> [DATASET]:
»»
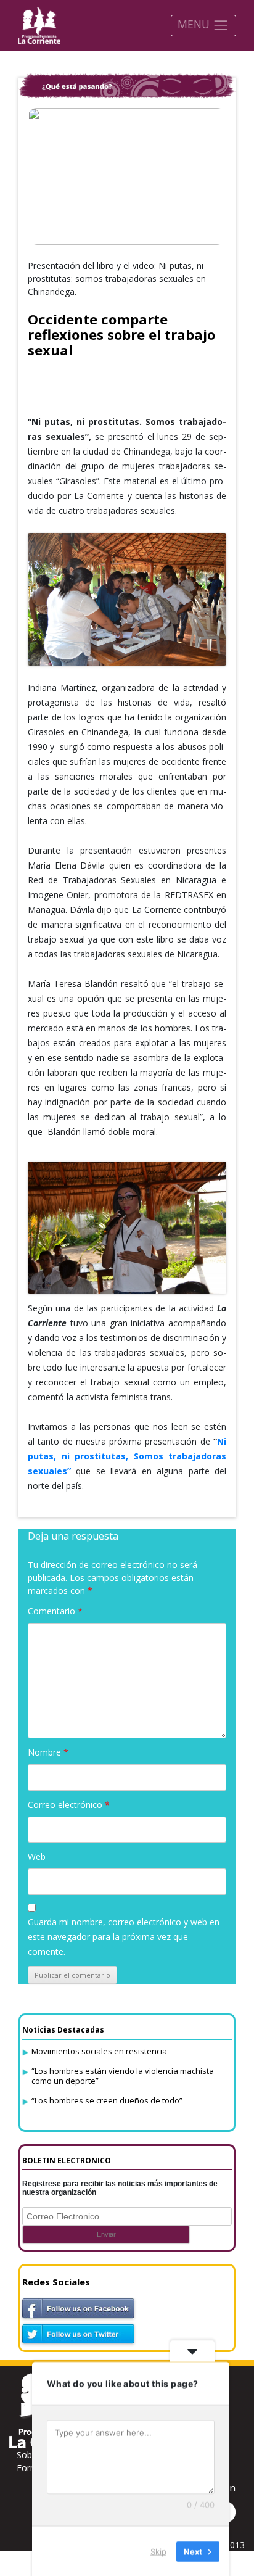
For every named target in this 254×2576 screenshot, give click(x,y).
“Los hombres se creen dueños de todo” (106, 2100)
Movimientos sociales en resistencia (99, 2051)
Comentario (55, 1611)
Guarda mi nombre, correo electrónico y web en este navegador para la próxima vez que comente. (123, 1936)
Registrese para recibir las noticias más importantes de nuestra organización (120, 2188)
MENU (195, 24)
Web (37, 1856)
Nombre (48, 1752)
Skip (158, 2551)
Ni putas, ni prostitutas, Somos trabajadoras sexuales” (127, 1456)
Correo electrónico (69, 1804)
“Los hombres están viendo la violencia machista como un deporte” (122, 2076)
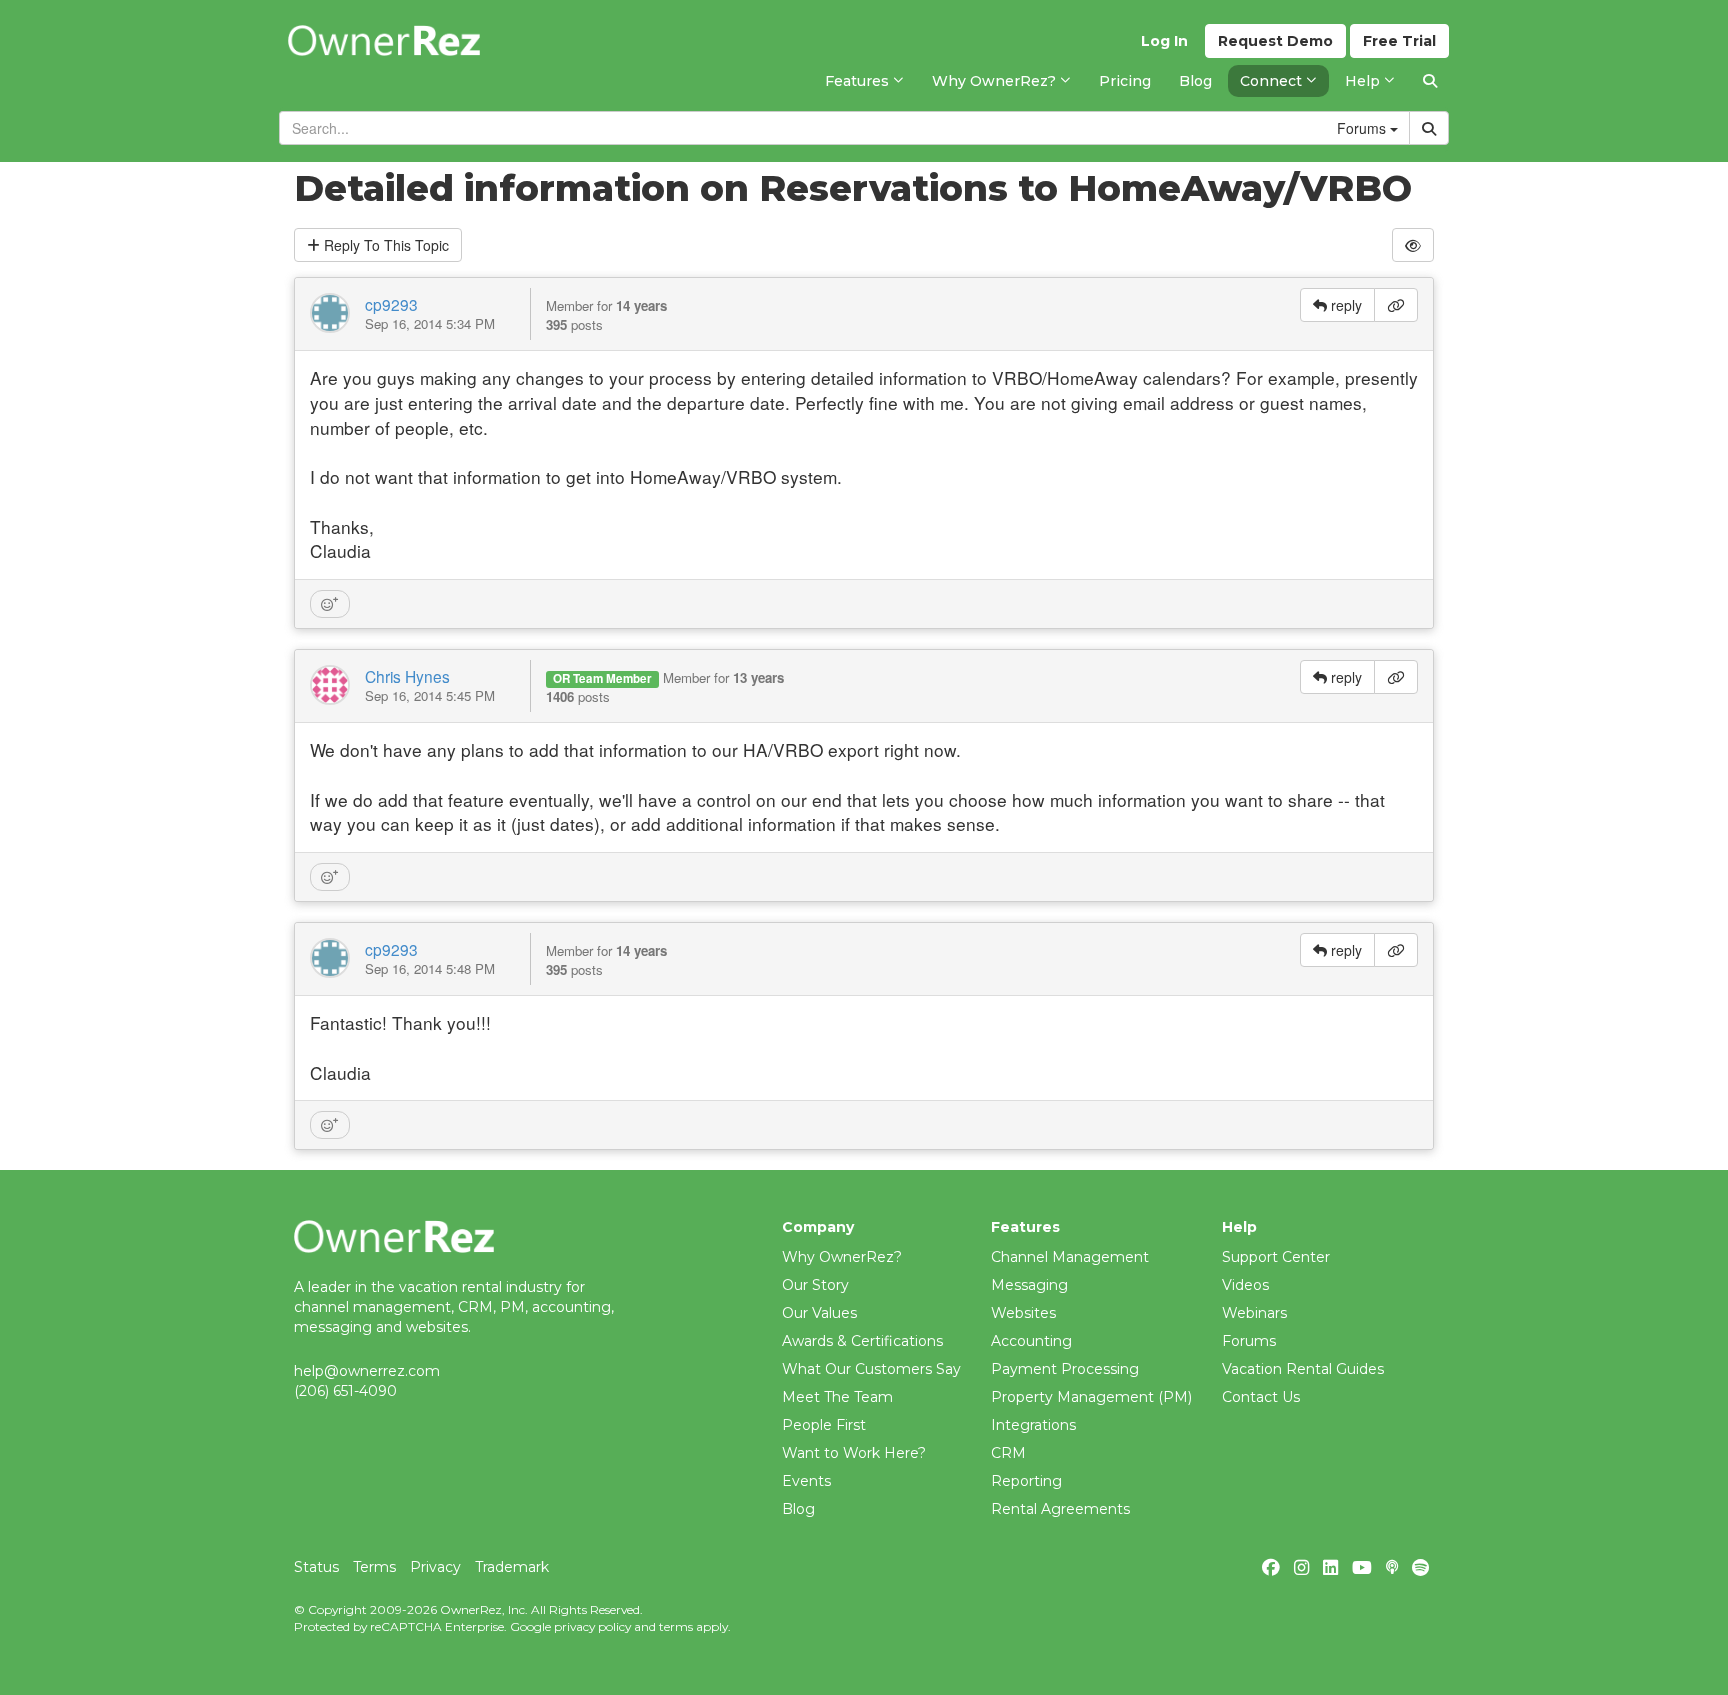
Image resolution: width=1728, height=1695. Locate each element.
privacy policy (592, 1626)
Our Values (819, 1313)
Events (806, 1481)
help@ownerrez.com (367, 1371)
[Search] (1430, 81)
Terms (374, 1567)
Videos (1245, 1285)
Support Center (1276, 1257)
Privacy (435, 1567)
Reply (384, 245)
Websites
««
Only the lines from the one containing "Terms (374, 1567)" through the last line of the material should be returned, each one exactly as written.

> [RESULT OF THIS EXERCISE]:
Terms (374, 1567)
Videos (1245, 1285)
Support Center (1276, 1257)
Privacy (435, 1567)
Reply (384, 245)
Websites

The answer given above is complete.